Users browsing the portal won't see any indication that access control tags are being used—products simply won't appear in their catalog if they don't have the matching tags. This creates a seamless experience where each organization sees only the API products relevant to them.

Selecting Execution Environments

Every API product needs to specify where the underlying API Processes will execute in your Frends Tenant. The API Portal supports two execution environments: Production and Sandbox.

The Production Environment must be selected for every API product. This is where the live, production-ready API Processes run when users make actual API calls. When you select the Production Environment, you're telling the portal which Frends Environment should handle real requests from your API consumers.

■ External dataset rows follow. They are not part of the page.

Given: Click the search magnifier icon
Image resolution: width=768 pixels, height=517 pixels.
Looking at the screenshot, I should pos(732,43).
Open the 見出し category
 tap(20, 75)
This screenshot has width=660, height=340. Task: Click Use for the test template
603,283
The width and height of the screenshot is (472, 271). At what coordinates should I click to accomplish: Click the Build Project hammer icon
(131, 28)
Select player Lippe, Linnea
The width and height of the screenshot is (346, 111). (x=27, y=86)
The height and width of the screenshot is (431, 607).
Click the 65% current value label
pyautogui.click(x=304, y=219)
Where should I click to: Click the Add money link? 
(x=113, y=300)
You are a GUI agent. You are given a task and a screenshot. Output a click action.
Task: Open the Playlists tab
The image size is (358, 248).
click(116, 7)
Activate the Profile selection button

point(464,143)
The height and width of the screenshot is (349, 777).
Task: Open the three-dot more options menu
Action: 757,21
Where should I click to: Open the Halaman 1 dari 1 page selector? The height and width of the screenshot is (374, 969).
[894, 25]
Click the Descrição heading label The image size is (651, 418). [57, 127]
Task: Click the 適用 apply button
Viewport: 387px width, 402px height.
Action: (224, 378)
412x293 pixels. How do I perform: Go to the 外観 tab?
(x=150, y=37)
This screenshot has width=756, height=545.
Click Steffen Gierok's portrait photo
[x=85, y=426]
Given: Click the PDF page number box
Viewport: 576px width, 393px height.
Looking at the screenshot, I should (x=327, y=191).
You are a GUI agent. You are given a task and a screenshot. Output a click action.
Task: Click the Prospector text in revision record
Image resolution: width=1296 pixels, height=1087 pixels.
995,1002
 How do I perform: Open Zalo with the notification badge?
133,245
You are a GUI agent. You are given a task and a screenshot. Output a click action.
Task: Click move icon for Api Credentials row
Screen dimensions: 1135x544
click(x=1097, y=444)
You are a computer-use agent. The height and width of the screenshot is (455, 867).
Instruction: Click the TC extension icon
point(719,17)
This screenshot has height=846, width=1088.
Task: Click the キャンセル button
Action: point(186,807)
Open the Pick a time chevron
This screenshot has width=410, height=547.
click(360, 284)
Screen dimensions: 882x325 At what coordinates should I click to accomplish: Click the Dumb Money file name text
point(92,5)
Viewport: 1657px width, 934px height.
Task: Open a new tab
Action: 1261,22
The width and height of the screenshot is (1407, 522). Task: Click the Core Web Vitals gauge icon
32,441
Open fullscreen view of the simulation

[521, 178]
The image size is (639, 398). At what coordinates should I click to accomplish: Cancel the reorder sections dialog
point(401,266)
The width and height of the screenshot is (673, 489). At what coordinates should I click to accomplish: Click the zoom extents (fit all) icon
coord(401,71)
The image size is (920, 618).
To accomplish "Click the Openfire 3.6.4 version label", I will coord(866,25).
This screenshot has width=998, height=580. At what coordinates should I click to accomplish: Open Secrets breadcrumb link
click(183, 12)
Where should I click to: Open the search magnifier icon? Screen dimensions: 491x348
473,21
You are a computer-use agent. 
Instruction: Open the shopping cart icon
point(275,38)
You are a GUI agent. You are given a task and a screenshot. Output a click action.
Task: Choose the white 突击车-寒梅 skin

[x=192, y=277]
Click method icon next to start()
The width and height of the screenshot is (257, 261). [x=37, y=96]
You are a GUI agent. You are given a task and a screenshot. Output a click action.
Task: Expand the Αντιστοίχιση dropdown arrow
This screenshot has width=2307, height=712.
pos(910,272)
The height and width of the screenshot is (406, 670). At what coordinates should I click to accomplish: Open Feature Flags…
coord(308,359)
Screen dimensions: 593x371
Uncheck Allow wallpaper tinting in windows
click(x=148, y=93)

The Sandbox Environment is optional but highly recommended. A Sandbox Environment allows users to test and experiment with your API without affecting production data or systems. This is particularly valuable during the development and integration phase, as developers can safely learn how your API works and test their implementations before moving to production.

Configuring Access Approval

The final configuration step is deciding whether users can freely access your API product or if they need explicit approval. This setting can be configured separately for Production and Sandbox Environments.

If you enable Require approval for access, users will need to request access to your API product, and an administrator must approve their request before they receive an access token. This gives you control over who can use your API and allows you to review requests before granting access.

If you disable this requirement, the API product is freely available to authorized users. When a user accesses the product, an access token is automatically generated for their organization, and they can immediately begin using the API.

The default and recommended configuration is to make the Sandbox Environment freely available while requiring approval for production access. This allows developers to freely explore and test your API in the sandbox, but ensures you maintain control over who accesses your Production Environment.

Publishing Your API Product

Once you've configured all these settings, the API Portal automatically builds and publishes your API product. The product will appear in the portal's catalog according to its visibility and access control settings, and users can begin discovering and requesting access to it.

After publishing, you can return to the Manage API Products section at any time to update your product's configuration, add or remove operations, modify documentation, or change access settings. The portal makes it easy to iterate and improve your API products based on user feedback and changing requirements.